• Set task:
Copy out the part of the material that opens with the line containing "Viewport: 800px width, 600px" and closes at the end of the material, changing "Viewport" to "Browser window" and keeping everything else unchanged. Leave the pictures out of your answer.

*** Given records

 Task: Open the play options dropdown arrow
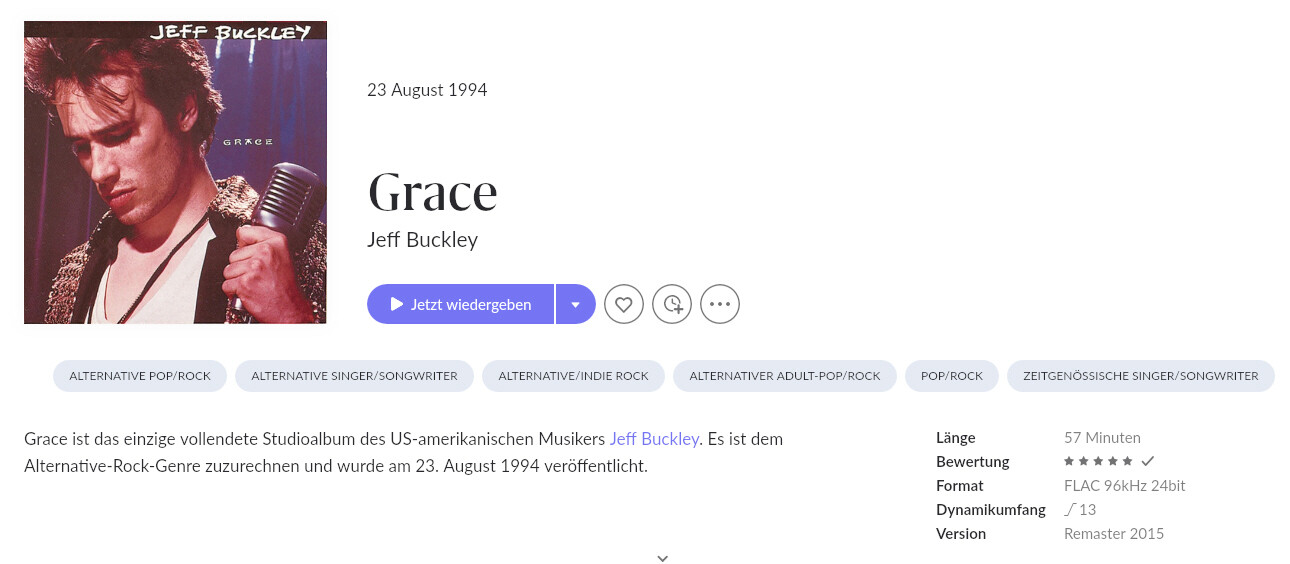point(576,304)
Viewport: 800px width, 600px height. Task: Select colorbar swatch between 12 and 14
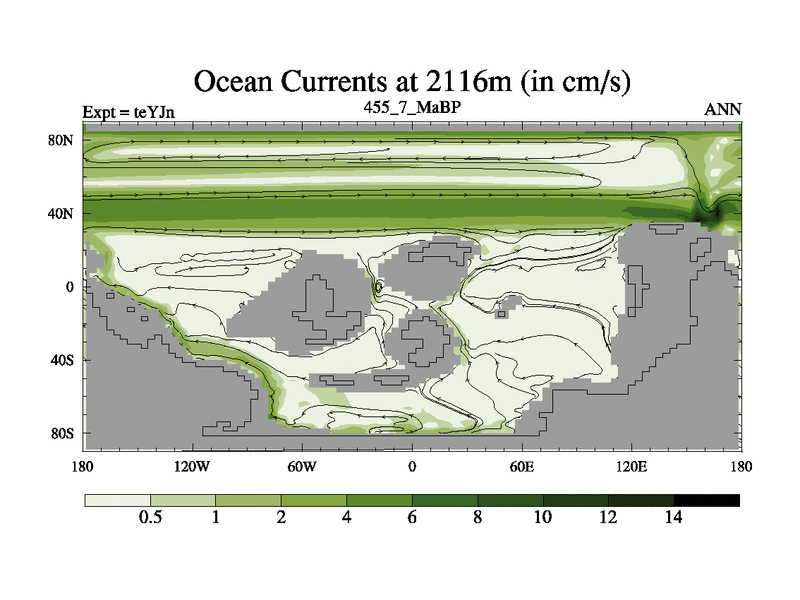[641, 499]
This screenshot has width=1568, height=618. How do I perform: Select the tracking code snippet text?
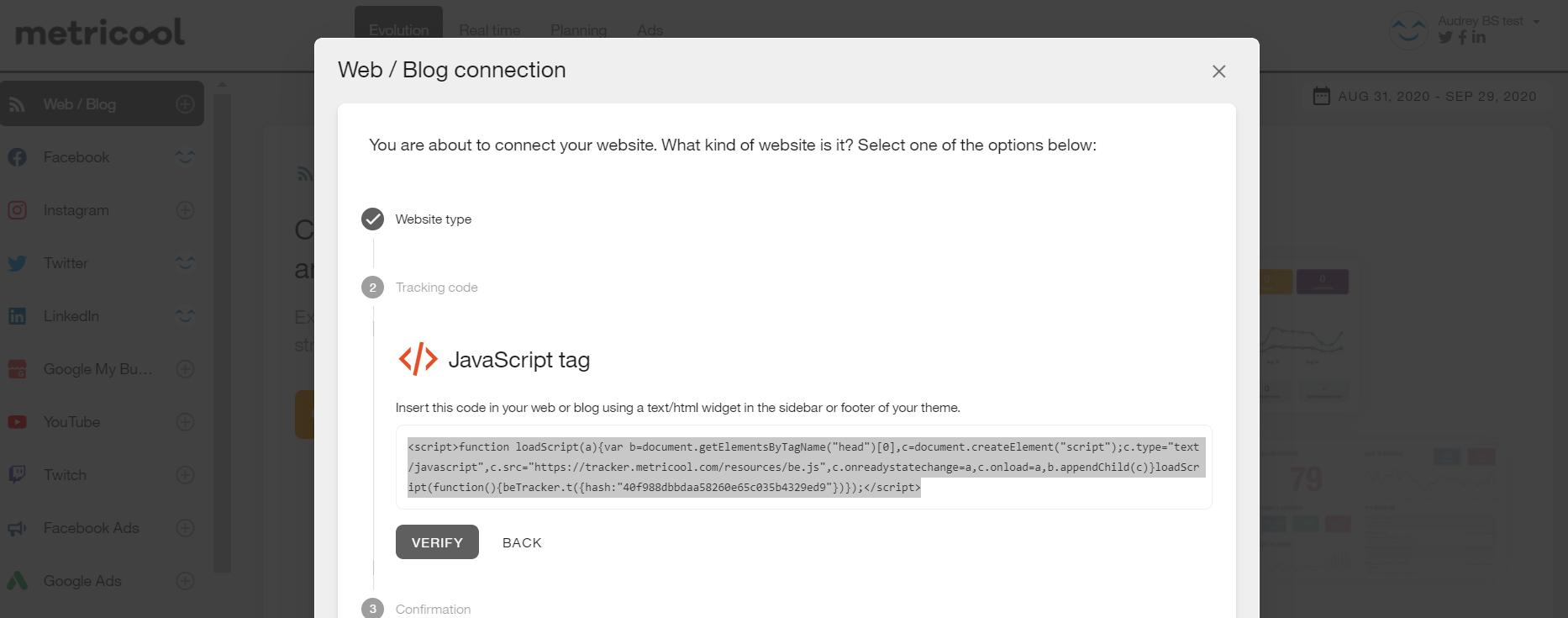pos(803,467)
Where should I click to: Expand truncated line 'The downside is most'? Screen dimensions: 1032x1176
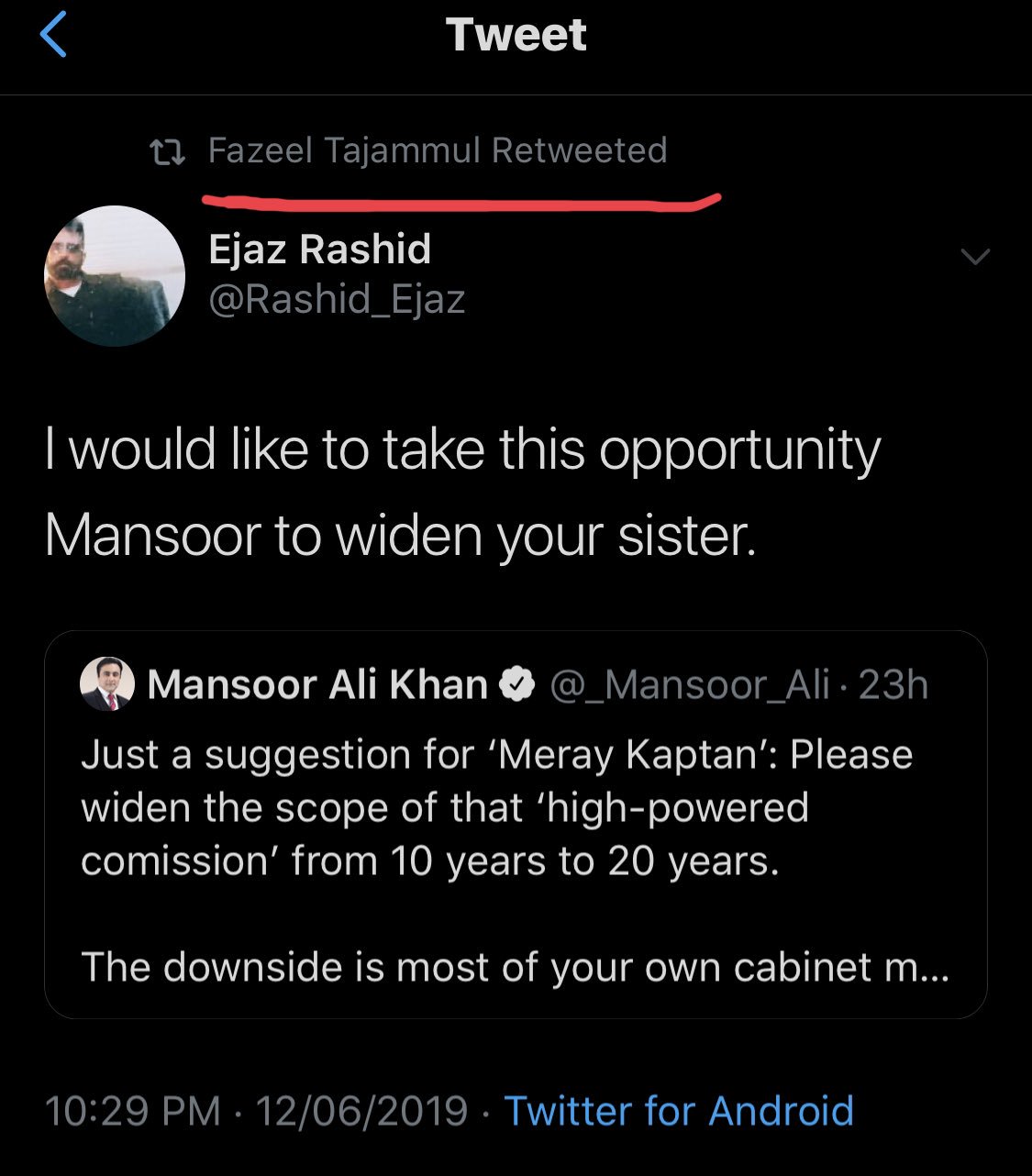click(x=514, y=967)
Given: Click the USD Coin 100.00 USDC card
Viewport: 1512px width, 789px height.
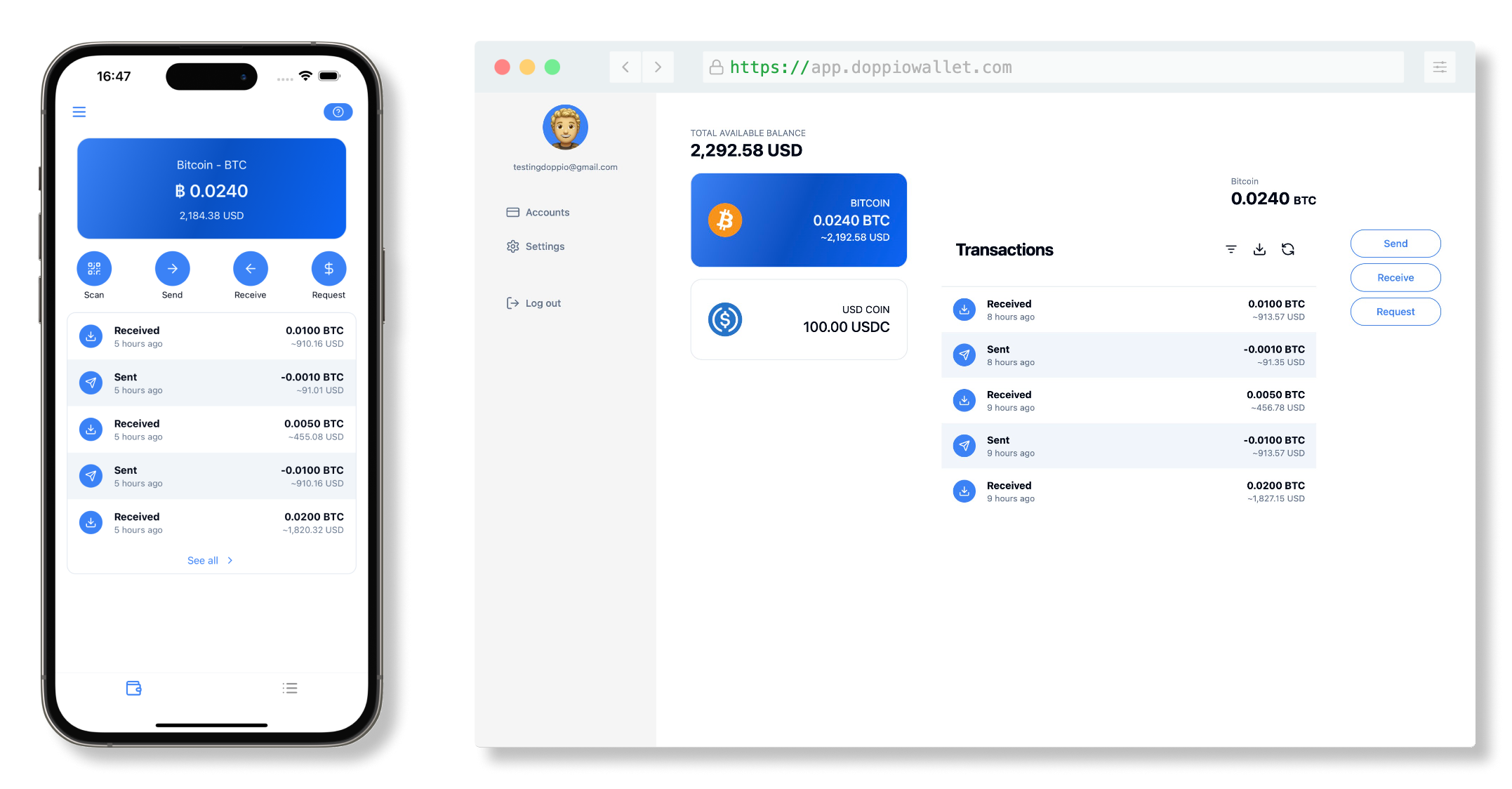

******

• Reply:
Browser window: 800px width, 600px height. Task: Select colorbar swatch between 12 and 14
[641, 499]
This screenshot has width=1568, height=618. How do I perform: Select the tracking code snippet text?
pos(803,467)
Where should I click to: Expand truncated line 'The downside is most'? Screen dimensions: 1032x1176
click(x=514, y=967)
Given: Click the USD Coin 100.00 USDC card
Browser window: 1512px width, 789px height.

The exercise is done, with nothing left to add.